So we move on to something a bit more fun… Child Protective Services! I hate Shannon for giving me a reason to side with Gina in an argument. But she really screwed up with the comment she made about CPS almost taking Gina’s children after her DUI. Instead of taking a note from Heather’s book and giving an emotionless but adequate apology, she claims she already apologized after Jenn snitched on her—which isn’t true. She literally denied she ever said it before having a panic attack.
This is when Gina starts screaming, “My children! MY CHILDREN!” at the top of her lungs. At this point, I’m used to Gina’s eyes bulging out of her head, but the Black Swan eye makeup she’s wearing—plus whatever injection has pulled her eyebrows to her hairline—makes her look even goofier. But it added some much-needed kookiness to this oddly serious (by RHOC standards) conference. I also laughed when Gina said Shannon created “clickbait” with her accusation that her kids are going to have to see one day, as if journalists were reporting on this comment like Trump’s indictments.
If the reunion was filmed a couple of weeks later, this is obviously where Gina would throw Shannon’s DUI back in her face. Instead, Bravo inserts an intertitle with information for anyone struggling with alcohol.
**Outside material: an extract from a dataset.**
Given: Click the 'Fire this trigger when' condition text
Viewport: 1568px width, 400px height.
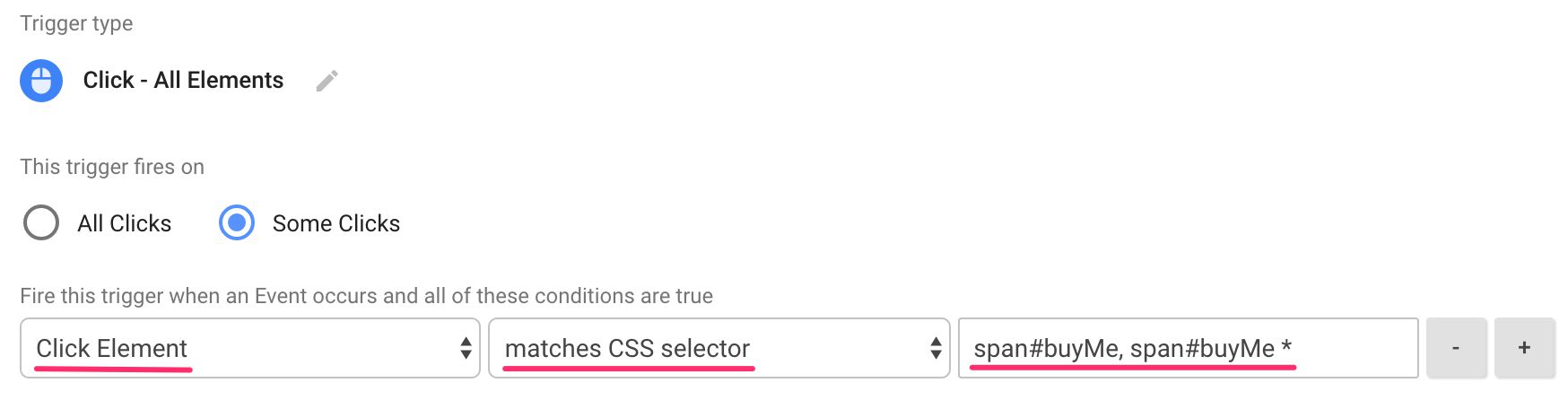Looking at the screenshot, I should pyautogui.click(x=366, y=296).
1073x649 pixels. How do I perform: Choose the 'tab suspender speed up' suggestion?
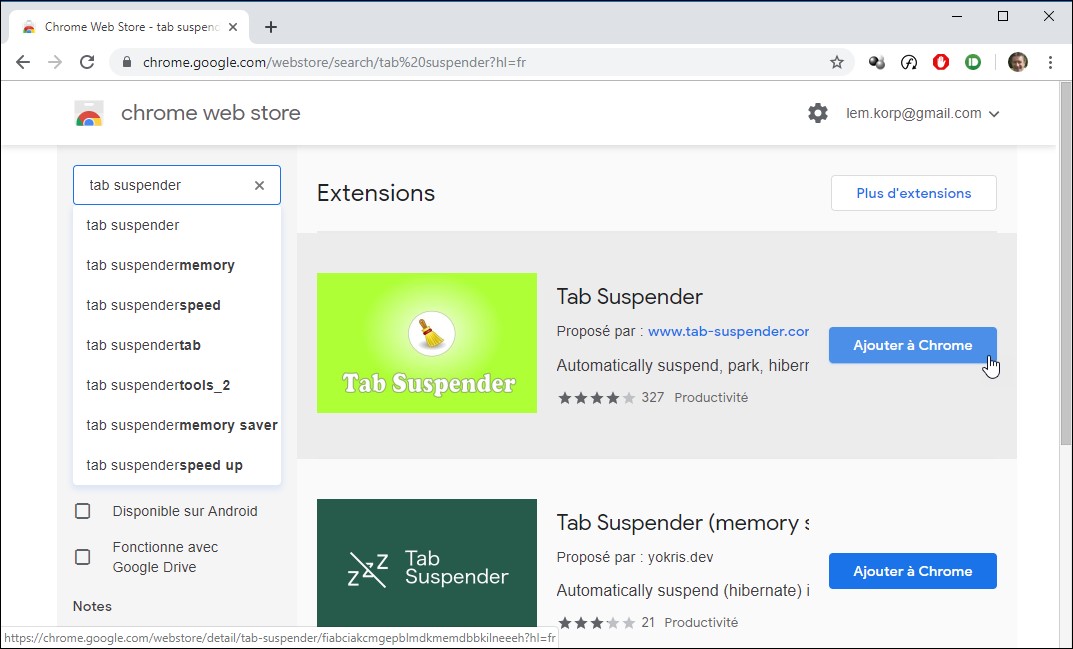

Next week, it seems like we’ll be getting into everyone’s made-up issues with Heather. And I’m already annoyed watching Emily resurrect Snuffleupagus-gate in a preview. The best we can hope for is for Vicki to pop up from behind a couch like Ghostface and make us laugh with more of her happy-ending stories. Right now, it doesn’t seem like she’ll be showing up, but you can never count out Vicki when it comes to getting her screen time.